╭──
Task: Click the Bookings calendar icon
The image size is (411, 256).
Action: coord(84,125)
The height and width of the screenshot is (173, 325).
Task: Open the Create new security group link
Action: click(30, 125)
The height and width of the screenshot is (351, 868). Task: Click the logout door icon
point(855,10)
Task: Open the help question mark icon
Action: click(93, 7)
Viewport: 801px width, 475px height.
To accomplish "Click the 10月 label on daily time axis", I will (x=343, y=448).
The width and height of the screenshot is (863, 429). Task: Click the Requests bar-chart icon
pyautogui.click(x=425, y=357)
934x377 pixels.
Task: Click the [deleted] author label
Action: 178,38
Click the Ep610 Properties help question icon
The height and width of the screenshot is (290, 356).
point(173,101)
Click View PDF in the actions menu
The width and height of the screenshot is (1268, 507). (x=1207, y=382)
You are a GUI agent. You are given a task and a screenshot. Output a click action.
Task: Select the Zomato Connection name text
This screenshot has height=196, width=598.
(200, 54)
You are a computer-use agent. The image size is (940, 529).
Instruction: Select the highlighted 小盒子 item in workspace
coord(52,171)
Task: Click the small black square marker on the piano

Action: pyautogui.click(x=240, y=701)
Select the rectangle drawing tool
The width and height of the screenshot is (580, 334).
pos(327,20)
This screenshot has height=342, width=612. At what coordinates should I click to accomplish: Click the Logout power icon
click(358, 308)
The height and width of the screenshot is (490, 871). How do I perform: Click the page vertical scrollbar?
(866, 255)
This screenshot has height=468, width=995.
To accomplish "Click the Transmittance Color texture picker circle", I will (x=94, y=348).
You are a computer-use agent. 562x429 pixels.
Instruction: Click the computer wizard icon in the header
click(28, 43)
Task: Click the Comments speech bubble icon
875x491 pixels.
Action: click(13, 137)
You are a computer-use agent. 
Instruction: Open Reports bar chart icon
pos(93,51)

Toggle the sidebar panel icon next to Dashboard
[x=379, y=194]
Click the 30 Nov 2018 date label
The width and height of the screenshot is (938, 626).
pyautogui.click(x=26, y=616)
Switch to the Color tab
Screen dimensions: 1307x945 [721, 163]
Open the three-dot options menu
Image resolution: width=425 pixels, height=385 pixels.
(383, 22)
╰──
INSTRUCTIONS TO FOLLOW: Copy the material verbatim, from the line holding "You are a computer-use agent. The" through the line holding "click(358, 308)", with both of those lines included.

RESPONSE TO THIS EXERCISE:
You are a computer-use agent. The image size is (940, 529).
Instruction: Select the highlighted 小盒子 item in workspace
coord(52,171)
Task: Click the small black square marker on the piano

Action: pyautogui.click(x=240, y=701)
Select the rectangle drawing tool
The width and height of the screenshot is (580, 334).
pos(327,20)
This screenshot has height=342, width=612. At what coordinates should I click to accomplish: Click the Logout power icon
click(358, 308)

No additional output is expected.